PAGE EXCERPT =>
• • • • •
Mrs EE Culture Shock Toolbox

This month transitions enthusiast H.E. Rybol consults with a seasoned expat, who like herself is an Adult Third Culture Kid, for some advice on handling culture shock. They also talk reverse culture shock.

Hello, Displaced Nationers!

Today, I’d like you to meet Mrs Ersatz Expat! You might recognize her from her namesake blog where she describes herself as “a 30 something global soul, a perpetual expat” and writes about her life in Saudi Arabia, Malaysia, Kazakhstan (the list goes on…). Her photo of the indoor beach in Astana, Kazakhstan’s capital city, complete with water slides and beach volleyball court, will make you want to experience blizzards in a whole new way!

Mrs EE prefers to remain anonymous online (hence “Mrs EE”), seriously dislikes milky tea and harbors a love for gadgets which, according to her, improve “life disproportionately compared with their actual value.” Her blog even features a series of said useless doodads, with photos! They include washing machine covers, neck rings for babies, double eye-lid tape and chair socks.

Mrs EE was born into a global life. She grew up in several countries, including a stint in a scary-sounding boarding school in the UK. She kindly took the time to share some of her culture shock stories and experiences. Join us as we talk about cringe-worthy boarding school moments (including a close encounter with Marmite!), along with some self-preservation tips such as laughing your head off and remembering to make time for yourself…

* * *

A warm welcome, Mrs EE, to Culture Shock Toolbox. Can you tell us, which countries have you lived in and for how long?

I am an Irish citizen born in the Netherlands to a Dutch (naturalized Irish)/Irish family. We lived in the Netherlands for two years after I was born and returned there for a further three short postings over the following 20 years. I also spent significant periods living with my grandparents in the Netherlands when my mother was very ill and receiving hospital treatment there. I probably had more personal and cultural connections with the Netherlands than any other country up until I was around 14 years old. After the Netherlands my family had postings in Norway, the UK, Nigeria, Turkey and Venezuela.
• • • • •
USING THE INFORMATION =>
**1.** According to the interview excerpt, what kind of tea does Mrs EE seriously dislike?
**2.** List every country the interview excerpt names as a place where Mrs EE's family had postings after the Netherlands.
The items come from a different source than the interview excerpt.
• • • • •
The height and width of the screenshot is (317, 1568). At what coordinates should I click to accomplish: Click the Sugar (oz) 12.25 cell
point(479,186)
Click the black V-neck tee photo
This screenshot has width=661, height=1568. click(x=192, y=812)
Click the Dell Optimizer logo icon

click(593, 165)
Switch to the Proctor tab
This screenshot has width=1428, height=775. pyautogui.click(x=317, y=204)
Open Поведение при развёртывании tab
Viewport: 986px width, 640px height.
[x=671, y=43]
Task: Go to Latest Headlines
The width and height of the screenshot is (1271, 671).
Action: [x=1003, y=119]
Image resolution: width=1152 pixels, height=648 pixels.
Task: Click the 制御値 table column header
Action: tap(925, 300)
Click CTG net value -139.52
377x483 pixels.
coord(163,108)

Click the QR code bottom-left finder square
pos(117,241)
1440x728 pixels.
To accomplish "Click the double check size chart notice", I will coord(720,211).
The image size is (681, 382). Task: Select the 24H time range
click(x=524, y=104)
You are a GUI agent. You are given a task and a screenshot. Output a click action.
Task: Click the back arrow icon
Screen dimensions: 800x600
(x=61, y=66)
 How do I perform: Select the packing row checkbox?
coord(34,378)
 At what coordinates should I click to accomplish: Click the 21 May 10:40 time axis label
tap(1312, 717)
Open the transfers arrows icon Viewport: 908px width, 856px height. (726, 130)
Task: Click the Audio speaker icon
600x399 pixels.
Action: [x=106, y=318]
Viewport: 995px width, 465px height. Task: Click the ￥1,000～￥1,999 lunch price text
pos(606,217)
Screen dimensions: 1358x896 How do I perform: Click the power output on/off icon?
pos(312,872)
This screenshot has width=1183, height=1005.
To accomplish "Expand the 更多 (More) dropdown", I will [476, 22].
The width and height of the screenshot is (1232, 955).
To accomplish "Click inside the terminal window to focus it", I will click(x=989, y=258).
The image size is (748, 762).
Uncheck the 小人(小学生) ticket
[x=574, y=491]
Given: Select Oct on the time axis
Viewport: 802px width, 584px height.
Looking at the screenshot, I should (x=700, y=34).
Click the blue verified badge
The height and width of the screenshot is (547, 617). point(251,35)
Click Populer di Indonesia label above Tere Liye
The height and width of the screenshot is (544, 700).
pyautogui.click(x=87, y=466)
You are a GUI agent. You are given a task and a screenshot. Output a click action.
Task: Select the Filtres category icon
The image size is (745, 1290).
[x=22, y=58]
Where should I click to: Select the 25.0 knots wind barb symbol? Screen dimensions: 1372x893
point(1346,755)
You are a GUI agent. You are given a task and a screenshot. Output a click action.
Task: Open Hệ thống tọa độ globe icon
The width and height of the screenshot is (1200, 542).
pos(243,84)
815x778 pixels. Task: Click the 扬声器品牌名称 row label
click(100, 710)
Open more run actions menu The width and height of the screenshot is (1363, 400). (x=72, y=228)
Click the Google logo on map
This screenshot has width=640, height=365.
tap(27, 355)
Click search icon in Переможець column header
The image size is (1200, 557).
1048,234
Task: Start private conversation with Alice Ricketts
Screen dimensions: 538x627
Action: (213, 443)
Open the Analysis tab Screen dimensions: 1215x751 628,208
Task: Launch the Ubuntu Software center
• • • • •
RESPONSES BY ITEM NUMBER =>
**1.** Milky tea.

**2.** Norway, the UK, Nigeria, Turkey, Venezuela